- **EXERCISE REQUIREMENTS**
Extract every line below that contains the word "click".

- **Element and text location data**
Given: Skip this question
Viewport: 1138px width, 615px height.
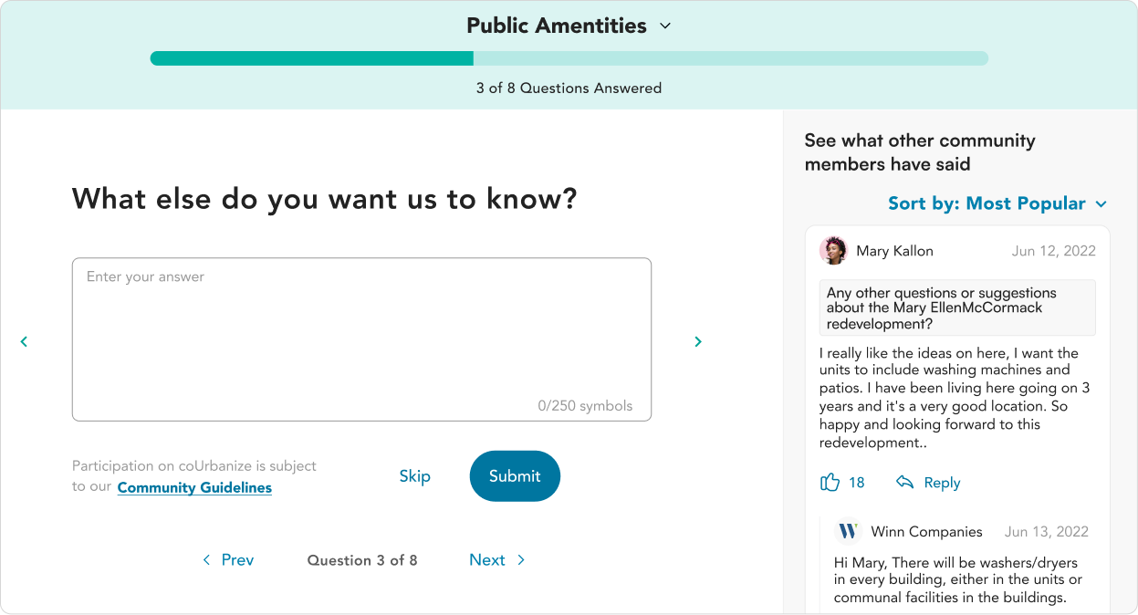Looking at the screenshot, I should [x=414, y=475].
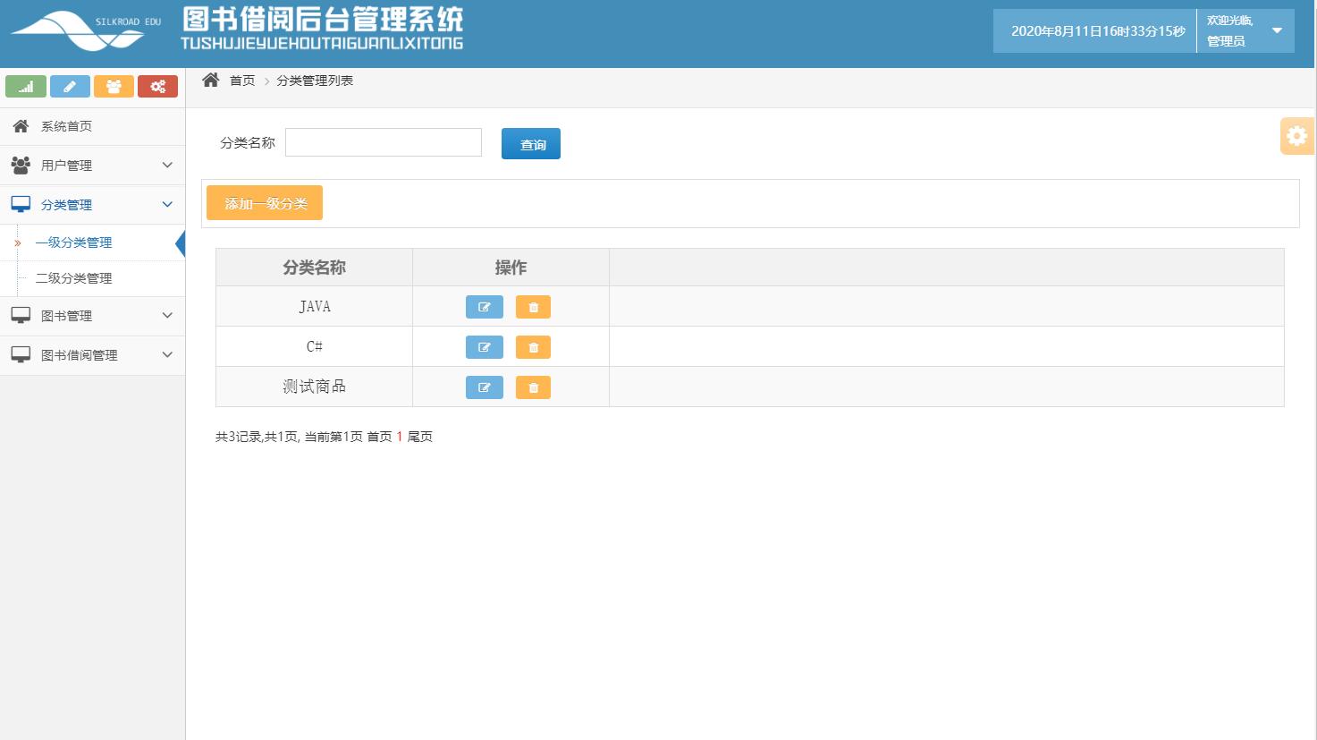Expand the 图书借阅管理 sidebar section
Screen dimensions: 1317x740
click(92, 355)
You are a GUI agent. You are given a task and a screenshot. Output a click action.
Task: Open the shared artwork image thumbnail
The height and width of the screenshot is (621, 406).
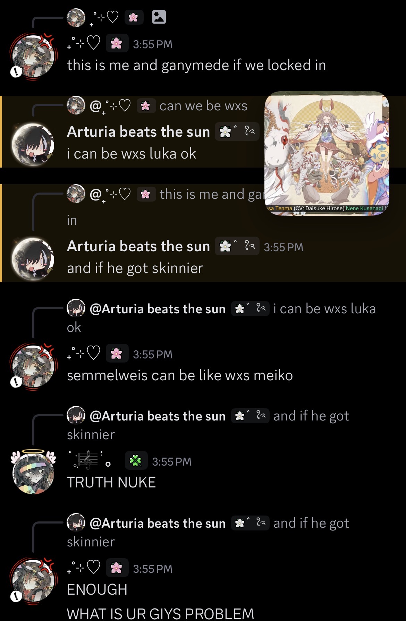[327, 153]
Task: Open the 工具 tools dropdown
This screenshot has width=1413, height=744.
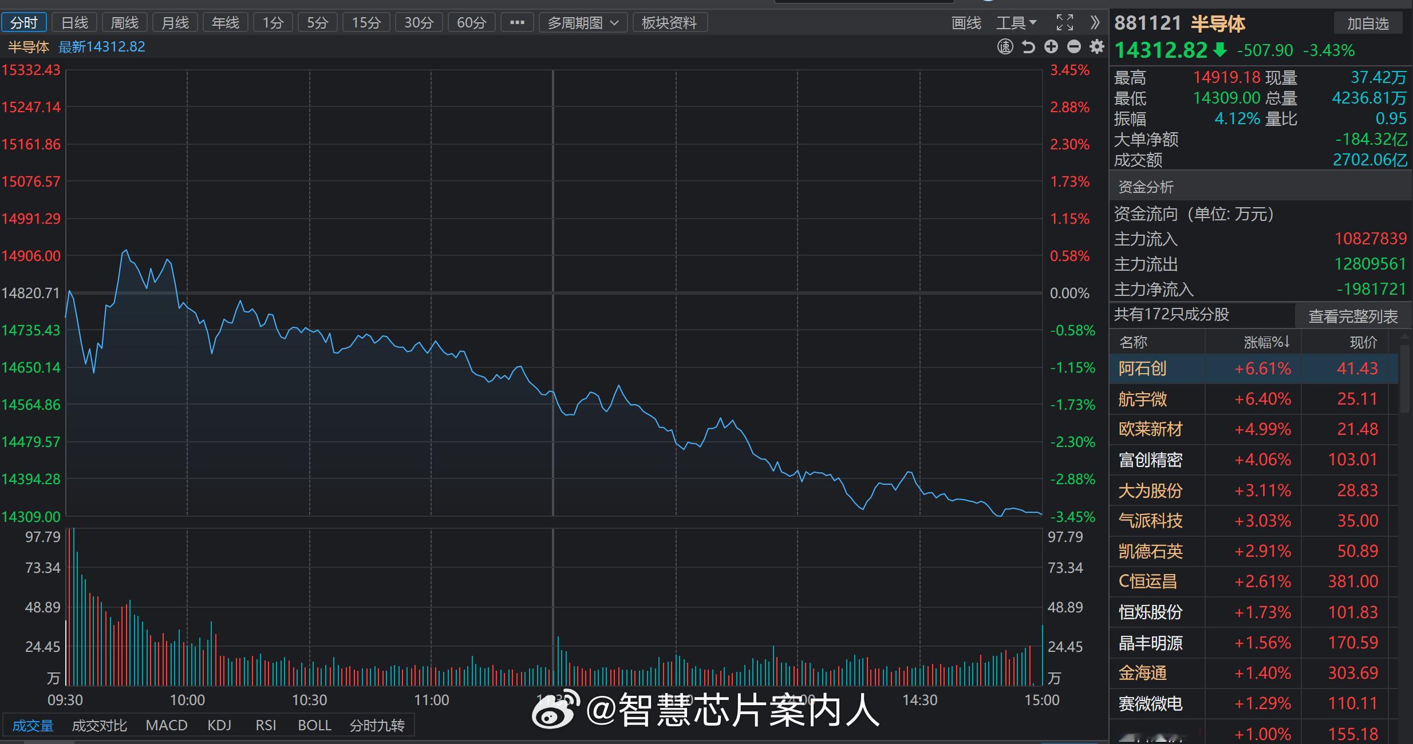Action: (1016, 22)
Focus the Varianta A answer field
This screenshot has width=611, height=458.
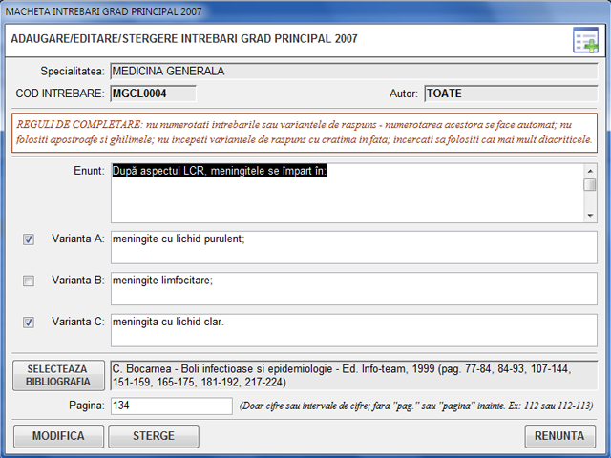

- **FULL ANSWER**
click(92, 355)
You are a GUI agent. You are given a task and a screenshot. Output a click action.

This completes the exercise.